OpenCL and SYCL (Phase 1 §4 — Sub-Track 5)¶

Vendor-neutral parallel compute — one programming model for CPU, GPU, and FPGA.

Prerequisites: Sub-Track 3 (CUDA and SIMT). OpenCL maps directly onto CUDA concepts; SYCL then adds modern C++ on top.

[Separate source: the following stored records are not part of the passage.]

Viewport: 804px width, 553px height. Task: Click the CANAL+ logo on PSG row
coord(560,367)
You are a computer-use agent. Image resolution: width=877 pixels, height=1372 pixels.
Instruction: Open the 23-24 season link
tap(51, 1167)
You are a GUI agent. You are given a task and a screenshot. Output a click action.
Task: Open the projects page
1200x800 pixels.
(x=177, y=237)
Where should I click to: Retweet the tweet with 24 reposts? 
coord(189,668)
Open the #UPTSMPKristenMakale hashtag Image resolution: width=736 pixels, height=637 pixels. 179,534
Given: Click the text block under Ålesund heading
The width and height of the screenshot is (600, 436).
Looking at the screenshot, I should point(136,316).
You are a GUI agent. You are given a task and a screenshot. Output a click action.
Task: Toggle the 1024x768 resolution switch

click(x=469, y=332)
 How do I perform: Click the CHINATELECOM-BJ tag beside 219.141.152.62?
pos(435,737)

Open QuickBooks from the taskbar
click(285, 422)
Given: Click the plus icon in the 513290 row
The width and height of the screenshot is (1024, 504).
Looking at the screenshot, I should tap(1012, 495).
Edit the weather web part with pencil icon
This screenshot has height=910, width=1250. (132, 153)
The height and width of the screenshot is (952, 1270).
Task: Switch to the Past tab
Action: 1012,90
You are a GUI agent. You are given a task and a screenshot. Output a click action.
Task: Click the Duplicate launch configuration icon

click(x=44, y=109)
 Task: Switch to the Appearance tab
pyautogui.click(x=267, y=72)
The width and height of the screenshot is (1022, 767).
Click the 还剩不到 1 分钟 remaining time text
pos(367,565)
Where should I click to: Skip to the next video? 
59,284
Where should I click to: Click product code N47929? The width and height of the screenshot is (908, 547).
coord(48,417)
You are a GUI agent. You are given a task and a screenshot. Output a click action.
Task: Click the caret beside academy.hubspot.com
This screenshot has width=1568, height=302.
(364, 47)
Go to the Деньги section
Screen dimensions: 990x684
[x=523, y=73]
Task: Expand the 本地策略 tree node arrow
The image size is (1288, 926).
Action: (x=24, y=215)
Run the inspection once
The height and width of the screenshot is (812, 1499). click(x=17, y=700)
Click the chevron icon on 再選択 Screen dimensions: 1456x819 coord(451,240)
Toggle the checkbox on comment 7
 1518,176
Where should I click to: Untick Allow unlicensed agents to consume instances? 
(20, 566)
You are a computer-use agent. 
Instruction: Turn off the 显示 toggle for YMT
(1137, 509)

Layer mapping: L1 (application — you write kernels), L3 (runtime — OpenCL/SYCL runtime, device drivers).

Why Learn This¶

CUDA locks you to NVIDIA. HIP gets you AMD. OpenCL and SYCL get you everything — Intel GPUs, AMD GPUs, FPGAs, CPUs, even custom accelerators. As an AI hardware engineer, you'll encounter systems where NVIDIA isn't an option: Intel Gaudi accelerators, Xilinx/AMD FPGAs, embedded SoCs, or multi-vendor cloud instances.

	CUDA	HIP	OpenCL	SYCL
Vendor	NVIDIA only	AMD + NVIDIA	Any (Khronos standard)	Any (Khronos standard)
Language	CUDA C++	HIP C++	OpenCL C (separate)	Standard C++
Kernel style	Inline `__global__`	Inline `__global__`	Separate `.cl` source	Lambda in host code
Maturity	18+ years	8+ years	15+ years	5+ years
AI ecosystem	Dominant	Growing	Limited	Growing (Intel)
Best for	NVIDIA GPUs	AMD/NVIDIA GPUs	Portable legacy, FPGAs	Modern portable C++

Part 1: OpenCL¶

1.1 Platform Model¶

OpenCL organises hardware into a hierarchy:

Platform (vendor driver: Intel, AMD, NVIDIA, Xilinx)
  └── Device (GPU, CPU, FPGA, accelerator)
        └── Compute Unit (CU) — SM on NVIDIA, CU on AMD, PE on FPGA
              └── Processing Element (PE) — individual ALU / thread

Context binds one or more devices together. Command queues send work to a specific device within a context.

Host (CPU)
  │
  ├── Context ─────────── Device 0 (GPU)
  │     │                     └── Command Queue 0
  │     │
  │     └──────────────── Device 1 (FPGA)
  │                           └── Command Queue 1
  │
  └── Buffers, Programs, Kernels (shared within context)

1.2 Execution Model¶

OpenCL's execution model maps directly onto CUDA concepts:

OpenCL	CUDA equivalent	Meaning
Work-item	Thread	Single execution instance
Work-group	Block	Group of work-items with shared memory
NDRange	Grid	Global problem space (1D/2D/3D)
`get_global_id(0)`	`blockIdx.x * blockDim.x + threadIdx.x`	Global index
`get_local_id(0)`	`threadIdx.x`	Local index within work-group
`get_group_id(0)`	`blockIdx.x`	Work-group index
`barrier(CLK_LOCAL_MEM_FENCE)`	`__syncthreads()`	Work-group barrier

1.3 Memory Model¶

OpenCL memory spaces:

┌─────────────────────────────────────────────┐
│ Global Memory (device DRAM / HBM)           │  ← CUDA: global memory
│   Accessible by all work-items              │
│   Slow (~300 cycles)                        │
├─────────────────────────────────────────────┤
│ Constant Memory                              │  ← CUDA: constant memory
│   Read-only, cached                          │
├─────────────────────────────────────────────┤
│ Local Memory (per work-group)               │  ← CUDA: shared memory (__shared__)
│   Fast (~4 cycles), programmer-managed      │
│   Shared within work-group                  │
├─────────────────────────────────────────────┤
│ Private Memory (per work-item)              │  ← CUDA: registers / local
│   Fastest, compiler-allocated               │
└─────────────────────────────────────────────┘

1.4 OpenCL C Kernel¶

Kernels are written in OpenCL C (a C99 dialect) and compiled at runtime from source strings.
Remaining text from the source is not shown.